WELLINGTON (REUTERS) - More people arrived outside New Zealand's Parliament on Friday (Feb 11), as protesters calling for an end to a vaccine mandate and tough Covid-19 restrictions refused to end their demonstrations despite arrests by the police.
It has been four days since several thousand protesters, inspired by truckers' demonstrations in Canada, occupied the Parliament lawns in the capital Wellington, and blocked surrounding streets with their trucks, cars, camper vans and motorcycles.
On Thursday, the police arrested 120 people as they attempted to forcefully remove the protesters, but were seen falling back later in the day as the campers refused to move.
The police said in a statement on Friday that there were no incidents of note overnight at the Parliament grounds, although two more people were arrested for "alcohol-related behaviour".
"Police continue to take a measured approach to the protesters, who are trespassing on the grounds of Parliament and have been repeatedly asked to leave," Superintendent Corrie Parnell said in the statement.
There are a range of different causes and motivations among the protesters, making it difficult to open clear and meaningful lines of communication, the police said, adding that misinformation, particularly on social media, has been identified as an issue.
More tents and even a gazebo went up on the lawn as more protesters arrived from across the country on Friday.
But the crowd was peaceful, singing and dancing, unlike the angry demonstrations seen on Thursday.
"At the moment it looks more like a festival here," one of the organisers said on the microphone. "Does anybody see a mob here?"
A small number of protesters were also reported to have gathered in other cities like Nelson and Christchurch in solidarity.
The protesters ignored calls from Prime Minister Jacinda Ardern to "move on". The continuing stand off is mounting political pressure on Ms Ardern, whose approval ratings taking a hit in recent opinion polls.
Despite garnering plaudits for keeping the country virtually virus-free over the last two years, the strict restrictions that are still in place have become unpopular.

### ENTRIES PROVIDED
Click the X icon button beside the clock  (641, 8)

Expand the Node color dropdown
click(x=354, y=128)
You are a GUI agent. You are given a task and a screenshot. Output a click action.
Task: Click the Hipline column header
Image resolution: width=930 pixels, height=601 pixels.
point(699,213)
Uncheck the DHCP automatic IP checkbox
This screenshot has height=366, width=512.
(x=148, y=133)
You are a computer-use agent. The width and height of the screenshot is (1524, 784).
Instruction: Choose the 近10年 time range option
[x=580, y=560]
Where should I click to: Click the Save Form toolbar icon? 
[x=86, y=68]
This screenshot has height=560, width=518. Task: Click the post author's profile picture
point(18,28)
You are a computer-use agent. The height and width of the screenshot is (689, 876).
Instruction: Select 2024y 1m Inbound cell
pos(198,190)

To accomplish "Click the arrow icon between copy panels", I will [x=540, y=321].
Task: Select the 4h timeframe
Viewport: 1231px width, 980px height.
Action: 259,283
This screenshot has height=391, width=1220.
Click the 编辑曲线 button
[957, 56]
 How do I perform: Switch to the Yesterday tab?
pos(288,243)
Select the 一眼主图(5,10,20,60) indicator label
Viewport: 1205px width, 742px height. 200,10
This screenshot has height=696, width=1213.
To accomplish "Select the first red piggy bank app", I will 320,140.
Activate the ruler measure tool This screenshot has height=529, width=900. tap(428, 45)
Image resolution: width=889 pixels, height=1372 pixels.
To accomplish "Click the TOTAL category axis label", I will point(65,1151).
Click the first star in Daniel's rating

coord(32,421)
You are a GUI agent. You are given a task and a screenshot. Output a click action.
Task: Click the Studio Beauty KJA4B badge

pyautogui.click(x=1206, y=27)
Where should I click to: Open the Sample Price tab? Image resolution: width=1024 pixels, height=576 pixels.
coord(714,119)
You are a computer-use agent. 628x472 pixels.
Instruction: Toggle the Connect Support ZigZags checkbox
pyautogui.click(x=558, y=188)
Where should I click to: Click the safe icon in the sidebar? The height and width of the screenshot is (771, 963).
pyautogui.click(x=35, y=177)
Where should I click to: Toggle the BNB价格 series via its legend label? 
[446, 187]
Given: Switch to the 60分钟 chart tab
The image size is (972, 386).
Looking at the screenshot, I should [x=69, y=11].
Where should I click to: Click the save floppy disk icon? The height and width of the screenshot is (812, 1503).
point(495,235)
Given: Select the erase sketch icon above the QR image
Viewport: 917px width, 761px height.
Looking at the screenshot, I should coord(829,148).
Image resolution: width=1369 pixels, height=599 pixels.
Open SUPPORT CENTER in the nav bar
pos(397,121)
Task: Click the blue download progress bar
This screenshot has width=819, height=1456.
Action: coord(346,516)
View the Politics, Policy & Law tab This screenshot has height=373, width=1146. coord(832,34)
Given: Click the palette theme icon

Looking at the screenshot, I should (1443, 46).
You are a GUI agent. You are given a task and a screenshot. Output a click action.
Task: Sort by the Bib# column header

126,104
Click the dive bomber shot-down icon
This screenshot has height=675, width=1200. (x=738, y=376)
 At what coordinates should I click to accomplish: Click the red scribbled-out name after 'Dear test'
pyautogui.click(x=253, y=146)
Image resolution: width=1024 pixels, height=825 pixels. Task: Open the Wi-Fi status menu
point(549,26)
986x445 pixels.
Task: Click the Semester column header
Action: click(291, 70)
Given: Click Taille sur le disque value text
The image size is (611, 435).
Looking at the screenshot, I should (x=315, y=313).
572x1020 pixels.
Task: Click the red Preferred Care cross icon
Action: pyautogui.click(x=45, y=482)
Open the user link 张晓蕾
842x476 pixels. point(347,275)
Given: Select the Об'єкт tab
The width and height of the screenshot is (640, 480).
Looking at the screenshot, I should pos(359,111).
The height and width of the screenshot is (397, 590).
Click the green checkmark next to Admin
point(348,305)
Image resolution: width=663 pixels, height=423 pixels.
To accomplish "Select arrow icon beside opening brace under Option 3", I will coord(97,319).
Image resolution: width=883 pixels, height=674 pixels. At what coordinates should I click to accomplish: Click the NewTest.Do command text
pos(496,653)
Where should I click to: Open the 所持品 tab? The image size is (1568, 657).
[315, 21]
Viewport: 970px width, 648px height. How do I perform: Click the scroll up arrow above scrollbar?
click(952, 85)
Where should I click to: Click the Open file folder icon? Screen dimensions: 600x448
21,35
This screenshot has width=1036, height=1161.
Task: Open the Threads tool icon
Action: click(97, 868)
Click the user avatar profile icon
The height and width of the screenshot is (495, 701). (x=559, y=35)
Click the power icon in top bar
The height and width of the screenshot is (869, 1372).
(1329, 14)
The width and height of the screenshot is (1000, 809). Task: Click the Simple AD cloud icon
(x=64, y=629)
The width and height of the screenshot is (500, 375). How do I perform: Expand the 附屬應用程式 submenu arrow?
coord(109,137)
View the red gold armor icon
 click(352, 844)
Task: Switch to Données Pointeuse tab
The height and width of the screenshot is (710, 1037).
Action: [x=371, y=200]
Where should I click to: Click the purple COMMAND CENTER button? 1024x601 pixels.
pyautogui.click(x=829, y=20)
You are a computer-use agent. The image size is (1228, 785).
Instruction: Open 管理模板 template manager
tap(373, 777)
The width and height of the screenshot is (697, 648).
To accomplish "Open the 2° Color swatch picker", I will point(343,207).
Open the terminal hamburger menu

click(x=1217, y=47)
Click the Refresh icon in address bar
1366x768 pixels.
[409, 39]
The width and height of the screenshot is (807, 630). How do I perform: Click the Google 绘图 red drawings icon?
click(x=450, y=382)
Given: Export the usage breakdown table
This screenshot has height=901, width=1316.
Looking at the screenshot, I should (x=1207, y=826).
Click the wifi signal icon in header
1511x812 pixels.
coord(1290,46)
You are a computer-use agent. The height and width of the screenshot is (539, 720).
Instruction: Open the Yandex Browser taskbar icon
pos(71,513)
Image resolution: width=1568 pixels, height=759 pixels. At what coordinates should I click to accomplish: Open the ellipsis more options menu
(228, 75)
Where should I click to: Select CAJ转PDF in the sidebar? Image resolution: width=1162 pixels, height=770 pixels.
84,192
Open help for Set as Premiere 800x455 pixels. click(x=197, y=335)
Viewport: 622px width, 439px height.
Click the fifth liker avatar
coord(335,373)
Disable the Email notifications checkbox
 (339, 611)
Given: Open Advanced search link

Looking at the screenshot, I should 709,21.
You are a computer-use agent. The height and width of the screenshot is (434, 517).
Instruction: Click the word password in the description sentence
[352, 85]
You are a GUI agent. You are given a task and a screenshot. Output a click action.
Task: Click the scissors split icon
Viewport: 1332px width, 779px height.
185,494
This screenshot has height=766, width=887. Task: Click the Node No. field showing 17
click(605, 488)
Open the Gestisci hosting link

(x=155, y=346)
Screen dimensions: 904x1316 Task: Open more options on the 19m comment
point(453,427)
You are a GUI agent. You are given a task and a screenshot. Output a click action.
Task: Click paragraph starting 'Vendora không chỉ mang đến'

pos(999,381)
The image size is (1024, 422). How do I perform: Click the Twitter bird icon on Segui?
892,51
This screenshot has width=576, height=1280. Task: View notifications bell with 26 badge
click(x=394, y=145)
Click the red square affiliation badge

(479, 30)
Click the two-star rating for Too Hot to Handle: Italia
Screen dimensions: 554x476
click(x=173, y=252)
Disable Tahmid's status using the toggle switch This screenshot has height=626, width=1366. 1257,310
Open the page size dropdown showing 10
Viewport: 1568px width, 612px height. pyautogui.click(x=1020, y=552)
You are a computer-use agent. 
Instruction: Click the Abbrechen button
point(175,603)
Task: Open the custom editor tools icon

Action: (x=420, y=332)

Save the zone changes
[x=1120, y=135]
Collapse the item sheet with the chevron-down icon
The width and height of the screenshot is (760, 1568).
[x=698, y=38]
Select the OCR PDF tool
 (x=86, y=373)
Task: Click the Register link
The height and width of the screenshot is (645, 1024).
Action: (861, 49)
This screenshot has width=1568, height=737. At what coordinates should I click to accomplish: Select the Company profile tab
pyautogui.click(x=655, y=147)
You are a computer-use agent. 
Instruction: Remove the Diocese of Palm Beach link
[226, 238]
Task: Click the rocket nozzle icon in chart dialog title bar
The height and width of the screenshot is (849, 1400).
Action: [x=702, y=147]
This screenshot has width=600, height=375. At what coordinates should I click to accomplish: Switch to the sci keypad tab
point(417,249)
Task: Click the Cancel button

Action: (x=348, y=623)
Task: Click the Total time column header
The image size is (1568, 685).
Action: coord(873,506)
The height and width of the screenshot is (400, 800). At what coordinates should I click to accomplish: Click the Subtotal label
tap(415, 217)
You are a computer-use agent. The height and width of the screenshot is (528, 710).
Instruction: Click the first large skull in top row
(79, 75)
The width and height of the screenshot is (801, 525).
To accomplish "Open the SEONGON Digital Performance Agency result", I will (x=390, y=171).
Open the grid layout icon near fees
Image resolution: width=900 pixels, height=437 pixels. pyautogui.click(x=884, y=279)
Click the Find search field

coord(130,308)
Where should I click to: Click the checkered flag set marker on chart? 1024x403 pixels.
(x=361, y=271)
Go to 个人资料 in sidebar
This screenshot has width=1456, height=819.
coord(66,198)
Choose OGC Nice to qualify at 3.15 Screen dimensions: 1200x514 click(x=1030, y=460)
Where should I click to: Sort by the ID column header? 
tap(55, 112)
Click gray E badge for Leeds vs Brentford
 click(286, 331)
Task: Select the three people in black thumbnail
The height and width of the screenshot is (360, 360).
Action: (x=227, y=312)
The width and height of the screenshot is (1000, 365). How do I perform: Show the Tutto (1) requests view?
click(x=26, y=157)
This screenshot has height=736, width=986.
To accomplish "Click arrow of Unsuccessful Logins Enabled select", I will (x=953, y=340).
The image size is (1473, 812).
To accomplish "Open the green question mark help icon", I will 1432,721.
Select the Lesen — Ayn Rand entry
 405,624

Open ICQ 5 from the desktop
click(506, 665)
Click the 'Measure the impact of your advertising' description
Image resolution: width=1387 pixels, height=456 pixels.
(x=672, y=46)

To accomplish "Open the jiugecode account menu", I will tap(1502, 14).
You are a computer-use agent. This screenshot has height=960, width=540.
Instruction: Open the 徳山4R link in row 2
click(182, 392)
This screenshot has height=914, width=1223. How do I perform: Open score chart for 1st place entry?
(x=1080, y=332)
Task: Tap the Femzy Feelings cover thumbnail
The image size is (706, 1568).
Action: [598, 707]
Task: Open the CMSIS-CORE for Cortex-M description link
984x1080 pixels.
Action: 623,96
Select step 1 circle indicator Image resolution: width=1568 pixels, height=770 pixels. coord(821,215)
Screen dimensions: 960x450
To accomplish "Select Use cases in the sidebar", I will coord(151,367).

### EXPLORE THE MATERIAL
**a)** According to the Wellington protest report, in which other cities were a small number of protesters reported to have gathered in solidarity?
**b)** Transcribe the Wellington protest report word for word, everything from "There are a" down to "seen on Thursday.".
**c)** For each statement below, state whether it agrees with the Wellington protest report, answering yes or no and quoting the deciding words of the text exactly.
(i) Several thousand protesters had occupied the Parliament lawns for four days.
(ii) The crowd on Friday was as angry as the demonstrators on Thursday.
(iii) The police identified misinformation as an issue.

### ANSWER SECTION
**a)** Nelson and Christchurch.

**b)**
There are a range of different causes and motivations among the protesters, making it difficult to open clear and meaningful lines of communication, the police said, adding that misinformation, particularly on social media, has been identified as an issue.
More tents and even a gazebo went up on the lawn as more protesters arrived from across the country on Friday.
But the crowd was peaceful, singing and dancing, unlike the angry demonstrations seen on Thursday.

**c)**
(i) Yes: "It has been four days since several thousand protesters, inspired by truckers' demonstrations in Canada, occupied the Parliament lawns"
(ii) No: "But the crowd was peaceful, singing and dancing, unlike the angry demonstrations seen on Thursday."
(iii) Yes: "misinformation, particularly on social media, has been identified as an issue"